Excerpted text:
Here's one you probably never thought to ask about before. You're in the woods building a campfire. You pile up some dry kindling and light a match. Hold the match under the kindling and, sure enough, the kindling starts burning.

Okay, so why is that? You held a burning stick up to a non-burning stick.

Why Do You Now Have Two Burning Sticks?

The answer is in the nature of fire. If you could look at a flame with super-penetrating vision, you'd see that on an atomic level what you have is the rapid combination of carbon and hydrogen atoms in the wood and oxygen atoms in the air.

Given a chance, these atoms will link up to form molecules, such as carbon dioxide and hydrogen dioxide. When this happens, energy is released. That energy causes the light and heat that we see and feel when sitting around a campfire.

Atoms And Molecules

Okay, so if the wood is full of carbon and hydrogen, and the air is full of oxygen, why doesn't the kindling burn all by itself?

Remember we said that given a chance, these atoms will link up to form molecules. But carbon, for example, won't combine with oxygen unless it's given enough energy to jumpstart the process. Physicists call this the "activation energy."

Activation Energy

You add that extra activation energy to the wood by holding a match to it.

Once the atoms in the wood have been prompted to start combining with oxygen, the energy that they release will act as activation energy for more combination. Now the process runs by itself. The kindling has caught fire.

Exercise set:
(a) From the passage about campfires, extract the words starting at "Here's one you" and ending at "in the air.", copied exactly.
(b) Using only the passage about campfires, decide whether each statement agrees with it, and support each yes or no with the deciding words quoted exactly: (i) Carbon will not combine with oxygen unless it is given enough energy to start the process. (ii) Chemists are the ones who call this starting energy the "activation energy." (iii) After the kindling catches, the match must stay under it for the burning to continue.

Data shown:
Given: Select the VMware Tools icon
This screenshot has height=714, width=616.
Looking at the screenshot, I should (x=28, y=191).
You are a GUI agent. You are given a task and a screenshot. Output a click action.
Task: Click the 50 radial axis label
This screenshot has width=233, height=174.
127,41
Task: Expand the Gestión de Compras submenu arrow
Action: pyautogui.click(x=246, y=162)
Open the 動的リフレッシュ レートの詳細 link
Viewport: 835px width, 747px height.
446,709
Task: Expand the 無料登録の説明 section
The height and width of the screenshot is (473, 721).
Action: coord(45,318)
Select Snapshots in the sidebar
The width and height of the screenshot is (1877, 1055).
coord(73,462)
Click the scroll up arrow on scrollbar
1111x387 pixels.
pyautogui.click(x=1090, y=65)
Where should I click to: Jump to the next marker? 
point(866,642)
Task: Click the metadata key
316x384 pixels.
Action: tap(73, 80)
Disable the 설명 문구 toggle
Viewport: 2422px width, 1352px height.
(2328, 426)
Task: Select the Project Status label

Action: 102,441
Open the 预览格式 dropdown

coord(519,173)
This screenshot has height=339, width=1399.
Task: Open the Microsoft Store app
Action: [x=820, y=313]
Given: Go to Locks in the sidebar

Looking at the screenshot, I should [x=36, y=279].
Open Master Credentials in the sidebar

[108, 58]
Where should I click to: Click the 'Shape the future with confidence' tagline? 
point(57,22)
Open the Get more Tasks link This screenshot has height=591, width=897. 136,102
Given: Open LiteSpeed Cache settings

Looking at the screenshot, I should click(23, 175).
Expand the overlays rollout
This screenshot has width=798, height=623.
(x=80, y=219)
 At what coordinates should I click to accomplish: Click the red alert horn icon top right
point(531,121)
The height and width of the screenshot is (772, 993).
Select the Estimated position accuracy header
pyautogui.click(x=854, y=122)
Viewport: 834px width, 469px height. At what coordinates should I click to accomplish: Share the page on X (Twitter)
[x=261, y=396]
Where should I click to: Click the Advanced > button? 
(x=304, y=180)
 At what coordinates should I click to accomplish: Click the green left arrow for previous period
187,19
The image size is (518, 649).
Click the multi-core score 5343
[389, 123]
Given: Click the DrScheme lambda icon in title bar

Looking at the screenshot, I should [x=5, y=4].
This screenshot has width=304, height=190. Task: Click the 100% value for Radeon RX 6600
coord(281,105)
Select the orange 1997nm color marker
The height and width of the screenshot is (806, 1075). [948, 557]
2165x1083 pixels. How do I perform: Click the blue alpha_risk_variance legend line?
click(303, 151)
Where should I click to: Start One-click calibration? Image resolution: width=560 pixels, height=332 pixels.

Solutions per task:
(a)
Here's one you probably never thought to ask about before. You're in the woods building a campfire. You pile up some dry kindling and light a match. Hold the match under the kindling and, sure enough, the kindling starts burning.

Okay, so why is that? You held a burning stick up to a non-burning stick.

Why Do You Now Have Two Burning Sticks?

The answer is in the nature of fire. If you could look at a flame with super-penetrating vision, you'd see that on an atomic level what you have is the rapid combination of carbon and hydrogen atoms in the wood and oxygen atoms in the air.

(b)
(i) Yes: "carbon, for example, won't combine with oxygen unless it's given enough energy to jumpstart the process."
(ii) No: "Physicists call this the "activation energy.""
(iii) No: "Now the process runs by itself."